Decifriamo questo messaggio: il cancelliere tedesco non è un imbecille indeciso, come lasciano intendere i nostri giornali. No, è una volpe astuta che non è disposta a permettere a Washington di mandare lui e l’Europa all’inferno in quella che potrebbe facilmente diventare una guerra calda Russia-NATO se le linee rosse russe che vietano le consegne di armamenti pesanti vengono superate.

Quindi tutti gli ucraini otterranno nuovi sistemi d’arma secondo le decisioni annunciate ieri a Ramstein sono consegne simboliche di portaerei corazzati e veicoli corazzati con mitragliatrici e cannoni che si potrebbero semplicemente chiamare carri armati leggeri. Quello e molti altri obici di ogni varietà provenienti da diversi paesi della NATO.

Ma in termini di quadro generale, che differenza farebbero i carri armati? La visione di una grande guerra di carri armati attraverso le steppe ucraine che è alla base dello scenario di guerra di Washington è fallace. Come ho ripetutamente sottolineato, nonostante le menzogne ​​e le esplosioni di pubbliche relazioni da Washington e Londra, la guerra viene combattuta secondo lo schema russo, non quello statunitense.

Abbiamo sentito quanto male i russi coordinano aria e terra. Abbiamo sentito come non riescano a mettere insieme uno shock e un timore reverenziale. Ma questo non è il punto. I russi stanno conducendo una guerra di artiglieria per buone ragioni: hanno la più grande industria manifatturiera al mondo di cannoni, lanciamissili e munizioni e stanno conducendo una guerra di logoramento sul terreno che non può che favorire i loro eserciti.

Se il massacro degli ucraini continua al ritmo attuale, se gli Stati Uniti e i suoi alleati non possono aumentare la produzione di munizioni, se la distruzione dell’infrastruttura energetica ucraina continua, se la logistica per il trasporto delle forniture militari occidentali al fronte è ulteriormente compromessa, allora i russi si troveranno contro un esercito ucraino disarmato all’inizio della primavera, e potrebbero ottenere la capitolazione che cercano senza shock e soggezione eroica.

Dicendo questo, riconosco la mia lettura errata dei piani di guerra russi, dal momento che mi aspettavo che sferrassero il colpo mortale a Kiev qualche tempo fa. Ma poi sono affiancato in questa lettura errata da molti altri che hanno effettivamente competenze militari che guidano le loro valutazioni, come il colonnello Douglas MacGregor.

Chi ride ultimo, ride meglio. E questo potrebbe ben spiegare il sorriso sardonico che vediamo di tanto in tanto nelle dichiarazioni pubbliche del presidente Putin sull’andamento dello sforzo bellico.

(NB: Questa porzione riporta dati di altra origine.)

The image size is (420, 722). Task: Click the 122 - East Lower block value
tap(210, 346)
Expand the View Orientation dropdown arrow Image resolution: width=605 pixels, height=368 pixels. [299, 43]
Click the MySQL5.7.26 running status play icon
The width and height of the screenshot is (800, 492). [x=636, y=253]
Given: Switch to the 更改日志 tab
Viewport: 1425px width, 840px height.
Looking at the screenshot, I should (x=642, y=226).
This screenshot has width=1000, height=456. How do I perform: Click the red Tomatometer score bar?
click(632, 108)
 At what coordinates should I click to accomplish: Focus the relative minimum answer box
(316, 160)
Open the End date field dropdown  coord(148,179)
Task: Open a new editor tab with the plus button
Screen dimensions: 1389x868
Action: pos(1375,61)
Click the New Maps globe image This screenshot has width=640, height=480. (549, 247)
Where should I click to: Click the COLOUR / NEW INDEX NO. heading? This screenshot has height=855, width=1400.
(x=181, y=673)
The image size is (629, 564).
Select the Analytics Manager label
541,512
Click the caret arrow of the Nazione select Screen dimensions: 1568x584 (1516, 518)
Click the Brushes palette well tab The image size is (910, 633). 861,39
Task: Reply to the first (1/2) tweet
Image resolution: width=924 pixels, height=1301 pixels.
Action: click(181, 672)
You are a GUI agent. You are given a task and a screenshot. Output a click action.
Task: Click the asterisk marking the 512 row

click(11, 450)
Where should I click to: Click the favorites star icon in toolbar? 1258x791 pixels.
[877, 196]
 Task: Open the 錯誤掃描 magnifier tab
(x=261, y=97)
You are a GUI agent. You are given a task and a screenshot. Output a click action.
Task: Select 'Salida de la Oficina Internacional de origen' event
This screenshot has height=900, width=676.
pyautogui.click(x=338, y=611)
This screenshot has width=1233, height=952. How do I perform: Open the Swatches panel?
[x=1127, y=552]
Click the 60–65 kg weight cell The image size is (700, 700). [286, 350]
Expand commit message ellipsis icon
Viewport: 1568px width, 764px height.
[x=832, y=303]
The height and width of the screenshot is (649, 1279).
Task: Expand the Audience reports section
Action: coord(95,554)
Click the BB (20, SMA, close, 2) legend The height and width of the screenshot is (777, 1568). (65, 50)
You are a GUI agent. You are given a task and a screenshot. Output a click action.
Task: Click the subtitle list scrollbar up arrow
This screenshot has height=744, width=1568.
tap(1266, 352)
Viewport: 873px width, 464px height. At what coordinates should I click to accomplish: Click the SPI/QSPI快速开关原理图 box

Questo non vuol dire che possiamo dormire sonni tranquilli nella convinzione che la fine della guerra sia vicina. Ci sono rischi che sorgono mentre l’inevitabilità di una vittoria russa sprofonda nelle teste grosse al Pentagono. Gli ultimi rischi vengono da coloro che affermano pubblicamente a Washington che agli ucraini devono essere forniti missili a più lungo raggio in modo che possano colpire direttamente le installazioni militari russe in Crimea se non nella Russia centrale. Tali piani stravaganti per la conquista della Russia possono portare solo a una risposta nucleare da Mosca e… alla fine della civiltà così come la conosciamo.

Gilbert Doctorow è un analista politico con sede a Bruxelles. Il suo ultimo libro è La Russia ha un futuro? Ristampato con il permesso di suo blog.

© Gilbert Doctorow, 2023

La posta Gli Stati Uniti dicono all’Ucraina: ritirarsi da Artyomovsk! apparso per primo su Blog contro la guerra.com.